Non è il suo primo appuntamento ad Estone, ma è la prima volta dopo l’assenza di due anni che il pilota finnico si siede dentro l’abitacolo di una Formula 1, quello della Lotus. Kimi parla delle prime impressioni, dell’importanza di questo momento e delle voci che girano attorno al suo ritorno.
In verità non si è trattato proprio di una monoposto, da come si può vedere nella foto quella nella quale Raikkonen è seduto non è nient’altro che una struttura che serve al pilota ad adattare le sue esigenze alle caratteristiche della macchina. A tal proposito è stato chiesto a Kimi quale sensazione si prova dopo un lungo digiuno
“Questa è la prima volta che sono seduto in una vettura di F1 con un casco dall’ultimo GP del 2009. Mi sentivo un po’ strano in un primo momento, perché l’abitacolo sembra un po’ piccolo, ma questo è normale. E’ proprio come in passato, ci si sente un po’ strani quando si fa il primo passo in macchina. Sarà bello tornare a correre”.

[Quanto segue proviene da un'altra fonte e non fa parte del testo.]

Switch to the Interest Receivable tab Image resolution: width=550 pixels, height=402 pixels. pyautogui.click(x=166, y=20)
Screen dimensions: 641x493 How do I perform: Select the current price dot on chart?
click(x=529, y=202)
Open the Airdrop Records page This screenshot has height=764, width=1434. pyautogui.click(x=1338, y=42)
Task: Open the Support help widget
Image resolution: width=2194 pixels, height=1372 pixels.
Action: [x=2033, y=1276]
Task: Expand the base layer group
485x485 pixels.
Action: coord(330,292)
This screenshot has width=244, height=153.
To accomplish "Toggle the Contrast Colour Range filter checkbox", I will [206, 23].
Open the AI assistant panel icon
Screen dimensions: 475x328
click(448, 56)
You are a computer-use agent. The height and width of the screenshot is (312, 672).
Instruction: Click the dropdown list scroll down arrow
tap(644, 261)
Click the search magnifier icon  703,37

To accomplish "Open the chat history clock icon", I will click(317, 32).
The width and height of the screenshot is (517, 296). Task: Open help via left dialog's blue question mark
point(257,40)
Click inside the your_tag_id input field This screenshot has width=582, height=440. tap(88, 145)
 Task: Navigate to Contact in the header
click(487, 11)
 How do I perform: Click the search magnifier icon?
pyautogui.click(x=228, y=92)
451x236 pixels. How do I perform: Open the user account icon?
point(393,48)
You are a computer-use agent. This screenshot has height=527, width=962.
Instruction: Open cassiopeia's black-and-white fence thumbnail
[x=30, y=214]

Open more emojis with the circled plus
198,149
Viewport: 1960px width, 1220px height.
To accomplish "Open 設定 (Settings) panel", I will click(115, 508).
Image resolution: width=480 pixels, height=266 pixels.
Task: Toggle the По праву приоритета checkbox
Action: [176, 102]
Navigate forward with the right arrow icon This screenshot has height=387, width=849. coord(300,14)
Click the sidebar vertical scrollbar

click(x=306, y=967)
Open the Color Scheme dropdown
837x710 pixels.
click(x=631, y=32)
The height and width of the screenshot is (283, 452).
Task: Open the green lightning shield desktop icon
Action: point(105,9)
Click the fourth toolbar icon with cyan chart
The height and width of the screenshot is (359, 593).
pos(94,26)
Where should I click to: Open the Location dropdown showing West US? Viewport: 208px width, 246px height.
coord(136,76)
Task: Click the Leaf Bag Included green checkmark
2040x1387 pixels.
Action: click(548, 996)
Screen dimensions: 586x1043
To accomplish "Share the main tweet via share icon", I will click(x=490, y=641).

L’ex pilota Ferrari ha poi spiegato quanto sia importante questo lavoro a porte chiuse insieme a gli ingegneri. :”E’ uno dei lavori più importanti. Si spende cosi tanto e tempo seduto in macchina per cui la posizione è veramente cruciale, ha bisogno di essere al 100%. Preferisco spendere un sacco di tempo in questo periodo dell’anno, perché ci sono molte gare nella stagione e ti siedi al volante per tanto tempo. Farlo nel modo giusto la prima volta è imperativo”.